A compelling conversation, set in motion by Elliott Carter

April 6, 2011

Why do some musical works last while others fade? There are lots of reasons, of course, but one doesn’t get enough notice: Some pieces are just more fun to play than others, and most musicians prefer fun over tedium. And if the music is fun to play, there’s a good chance it also will be rewarding to hear.

The members of the Vancouver-based Lafayette String Quartet seemed to be having a ball with Elliott Carter’s String Quartet No. 2 (1958-59), the centerpiece of a San Antonio Chamber Music Society concert that opened with Samuel Barber’s Quartet in B and closed with P.I. Tchaikovsky’s Quartet No. 3 in E-flat. Temple Beth-El was the venue for the April 3 concert.

Let it be acknowledged that some listeners have not yet warmed to Mr. Carter’s music. (I chatted with one such gentleman during intermission.) Like most of Mr. Carter’s mature works, the second string quartet is complex, there’s a lot going on, lines sometimes go together but often take separate paths or move at different paces, sounds jostle and jangle, surprises lurk at every turn.  
 
Well, you could say the same about a carnival, and people love carnivals for those very reasons. It might very slightly enhance your appreciation of the spinning Gravitron to know that it is powered by a 33-kW three-phase motor, but you don’t need to know such details to lose your corny dog in it.

And that’s my feeling about Mr. Carter’s music. Let the PhD candidates in musicology dissect it (that’s what they do for fun). Just let it carry you along. Absorb its rhythmic energy, its superabundant vitality, and don’t try to to fit it into any preconceived notion of what music is supposed to be.

In Mr. Carter’s Quartet No. 2, each instrument is assigned its own character, its own distinctive musical material.  It is a highly conversational piece, rather like a stage play in which the assertions, counterarguments, personality clashes and accords among the characters give the piece its dramatic shape. The first violin, viola and cello each have an extended monologue in the form of a cadenza. There are four movements plus an introduction and a conclusion, but the whole is performed without pause. As always in Mr. Carter’s music, highly refined organization underlies the compositional process, yet the aural impression is one of primal urgency and authentic emotions. It is witty and serious, wild and controlled, fragmented and unified at the same time.

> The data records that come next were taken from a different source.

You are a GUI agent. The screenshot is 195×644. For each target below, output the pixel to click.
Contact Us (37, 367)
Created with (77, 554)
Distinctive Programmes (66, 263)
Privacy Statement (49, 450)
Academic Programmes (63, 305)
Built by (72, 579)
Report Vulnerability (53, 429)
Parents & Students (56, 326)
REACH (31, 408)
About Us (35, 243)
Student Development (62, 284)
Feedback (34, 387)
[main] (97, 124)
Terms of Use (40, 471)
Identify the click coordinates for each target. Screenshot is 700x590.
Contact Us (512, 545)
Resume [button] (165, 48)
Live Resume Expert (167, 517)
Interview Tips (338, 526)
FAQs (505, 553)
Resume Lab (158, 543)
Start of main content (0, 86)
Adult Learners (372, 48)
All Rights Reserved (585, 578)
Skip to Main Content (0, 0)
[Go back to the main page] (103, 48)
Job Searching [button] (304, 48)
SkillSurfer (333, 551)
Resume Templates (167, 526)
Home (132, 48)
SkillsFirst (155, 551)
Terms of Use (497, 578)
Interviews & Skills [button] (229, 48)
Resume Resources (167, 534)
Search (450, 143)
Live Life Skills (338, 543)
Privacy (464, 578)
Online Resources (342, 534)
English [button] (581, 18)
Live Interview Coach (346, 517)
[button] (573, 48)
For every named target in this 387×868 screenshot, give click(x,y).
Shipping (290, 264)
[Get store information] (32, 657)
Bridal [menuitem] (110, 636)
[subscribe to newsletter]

The Lafayette’s performance struck me as a trifle cautious, favoring tonal beauty and lyricism (not necessarily the first trait that comes to mind in connection with Mr. Carter, but it’s there) over the pricklier aspects of the piece. The playing was very beautiful, indeed, especially in the cadenzas by violinist Ann Elliot-Goldschmid and violist Joanna Hood, both of whose instruments projected a sense of the human voice throughout the concert. Violinist Sharon Stanis and cellist Pamela Highbaugh Aloni also had outstanding individual moments and contributed greatly to the quartet's ensemble  unity.

Barber’s only string quartet and Tchaikovsky’s Third are known best for their elegiacal slow movements -- Barber’s famous adagio a prayer of healing tenderness, Tchaikovsky’s andante funebre e doloroso a despairing access of plangent weeping. Both were splendidly delivered. Creamy chordings, alert interplay, gleaming tone and taut ensemble were the order of the day.

Postscript: The Pacifica Quartet, a champion of Mr. Carter's string quartets, played No. 5 during a 2005 visit and is scheduled to return to the San Antonio Chamber Music Society next season. Also on the series: the American String Quartet, the Morgenstern Trio, Red Priest (a British baroque ensemble) and the Vienna Trio. Season tickets are a modest $100, or a scandalously cheap $75 for people age 65 and older.